🤖 AI Summary
This study addresses the challenge of extracting key clinical information—specifically TNM staging, histological grading, and biomarker status—from unstructured pathology reports in breast cancer, which hinders large-scale data utilization. The authors propose a parameter-efficient multi-task framework that fine-tunes the Llama-3-8B-Instruct encoder using Low-Rank Adaptation (LoRA) and incorporates parallel classification heads designed to enforce outputs consistent with a predefined medical schema. Trained on 10,677 expert-annotated pathology reports, the model achieves a Macro F1 score of 0.976 across all three tasks, significantly outperforming rule-based NLP systems, zero-shot large language models, and single-task baselines. The approach demonstrates both high parsing consistency and low computational overhead, offering a scalable solution for structured information extraction from clinical narratives.
📝 Abstract
Pathology reports serve as the definitive record for breast cancer staging, yet their unstructured format impedes large-scale data curation.

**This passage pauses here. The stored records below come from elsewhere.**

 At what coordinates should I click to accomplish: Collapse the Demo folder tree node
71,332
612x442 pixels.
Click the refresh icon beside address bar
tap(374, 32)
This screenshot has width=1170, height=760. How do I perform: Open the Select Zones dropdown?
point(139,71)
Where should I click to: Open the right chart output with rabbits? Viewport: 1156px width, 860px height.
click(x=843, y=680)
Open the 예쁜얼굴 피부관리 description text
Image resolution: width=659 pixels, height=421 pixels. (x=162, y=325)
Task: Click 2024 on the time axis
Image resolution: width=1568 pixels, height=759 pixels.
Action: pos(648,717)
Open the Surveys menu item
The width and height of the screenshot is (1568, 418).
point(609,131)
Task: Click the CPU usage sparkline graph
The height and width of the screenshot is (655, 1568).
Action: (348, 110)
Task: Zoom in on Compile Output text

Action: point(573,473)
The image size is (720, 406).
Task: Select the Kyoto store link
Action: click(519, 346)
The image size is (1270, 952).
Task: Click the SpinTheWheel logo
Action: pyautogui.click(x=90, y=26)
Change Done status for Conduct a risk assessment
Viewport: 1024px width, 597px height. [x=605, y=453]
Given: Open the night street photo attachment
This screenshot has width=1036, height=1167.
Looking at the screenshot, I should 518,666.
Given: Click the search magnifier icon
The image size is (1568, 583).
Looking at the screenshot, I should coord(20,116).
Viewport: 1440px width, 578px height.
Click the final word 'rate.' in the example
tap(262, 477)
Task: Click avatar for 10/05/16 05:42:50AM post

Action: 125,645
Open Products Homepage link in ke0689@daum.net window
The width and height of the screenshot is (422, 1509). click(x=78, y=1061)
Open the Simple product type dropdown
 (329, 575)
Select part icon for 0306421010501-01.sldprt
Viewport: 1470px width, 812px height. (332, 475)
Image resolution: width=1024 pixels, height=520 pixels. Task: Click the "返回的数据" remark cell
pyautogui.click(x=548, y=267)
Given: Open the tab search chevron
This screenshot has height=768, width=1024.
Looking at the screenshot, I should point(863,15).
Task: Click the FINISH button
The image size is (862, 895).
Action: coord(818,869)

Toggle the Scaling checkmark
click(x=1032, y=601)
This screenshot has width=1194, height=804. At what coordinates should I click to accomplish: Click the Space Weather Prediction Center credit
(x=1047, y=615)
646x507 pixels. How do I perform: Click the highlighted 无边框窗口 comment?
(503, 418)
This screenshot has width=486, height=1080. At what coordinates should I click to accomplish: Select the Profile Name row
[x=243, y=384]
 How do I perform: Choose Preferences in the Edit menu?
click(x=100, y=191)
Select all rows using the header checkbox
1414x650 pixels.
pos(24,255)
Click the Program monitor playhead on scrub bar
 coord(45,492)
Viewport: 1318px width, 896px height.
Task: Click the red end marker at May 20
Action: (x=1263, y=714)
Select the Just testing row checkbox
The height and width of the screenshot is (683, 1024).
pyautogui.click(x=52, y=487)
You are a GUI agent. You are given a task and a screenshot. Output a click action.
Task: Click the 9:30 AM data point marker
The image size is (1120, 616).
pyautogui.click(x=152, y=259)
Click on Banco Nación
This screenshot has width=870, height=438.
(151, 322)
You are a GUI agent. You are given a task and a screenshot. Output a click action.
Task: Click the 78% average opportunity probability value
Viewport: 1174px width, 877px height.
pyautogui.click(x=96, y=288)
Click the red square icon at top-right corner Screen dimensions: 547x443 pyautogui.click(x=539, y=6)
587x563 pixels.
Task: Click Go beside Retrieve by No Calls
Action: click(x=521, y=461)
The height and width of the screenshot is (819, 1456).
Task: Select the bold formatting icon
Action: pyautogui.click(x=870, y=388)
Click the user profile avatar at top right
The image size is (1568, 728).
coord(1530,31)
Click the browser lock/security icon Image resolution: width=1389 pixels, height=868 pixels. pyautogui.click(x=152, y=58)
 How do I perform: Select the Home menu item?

While Large Language Models (LLMs) offer semantic reasoning, their deployment is often limited by high computational costs and hallucination risks. This study introduces a parameter-efficient, multi-task framework for automating the extraction of Tumor-Node-Metastasis (TNM) staging, histologic grade, and biomarkers. We fine-tune a Llama-3-8B-Instruct encoder using Low-Rank Adaptation (LoRA) on a curated, expert-verified dataset of 10,677 reports. Unlike generative approaches, our architecture utilizes parallel classification heads to enforce consistent schema adherence. Experimental results demonstrate that the model achieves a Macro F1 score of 0.976, successfully resolving complex contextual ambiguities and heterogeneous reporting formats that challenge traditional extraction methods including rule-based natural language processing (NLP) pipelines, zero-shot LLMs, and single-task LLM baselines. The proposed adapter-efficient, multi-task architecture enables reliable, scalable pathology-derived cancer staging and biomarker profiling, with the potential to enhance clinical decision support and accelerate data-driven oncology research.